Task directions: Pull out every line in the records below that includes the word "screenshot".
---------- Raw data
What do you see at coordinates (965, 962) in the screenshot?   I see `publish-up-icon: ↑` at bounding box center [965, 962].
--------------------
---------- Raw data
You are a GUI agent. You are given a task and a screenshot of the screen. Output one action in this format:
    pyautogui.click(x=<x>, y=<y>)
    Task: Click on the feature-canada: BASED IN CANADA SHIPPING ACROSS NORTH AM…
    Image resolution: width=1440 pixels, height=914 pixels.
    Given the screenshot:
--------------------
Your solution:
What do you see at coordinates (965, 962) in the screenshot?   I see `publish-up-icon: ↑` at bounding box center [965, 962].
You are a GUI agent. You are given a task and a screenshot of the screen. Output one action in this format:
    Given the screenshot:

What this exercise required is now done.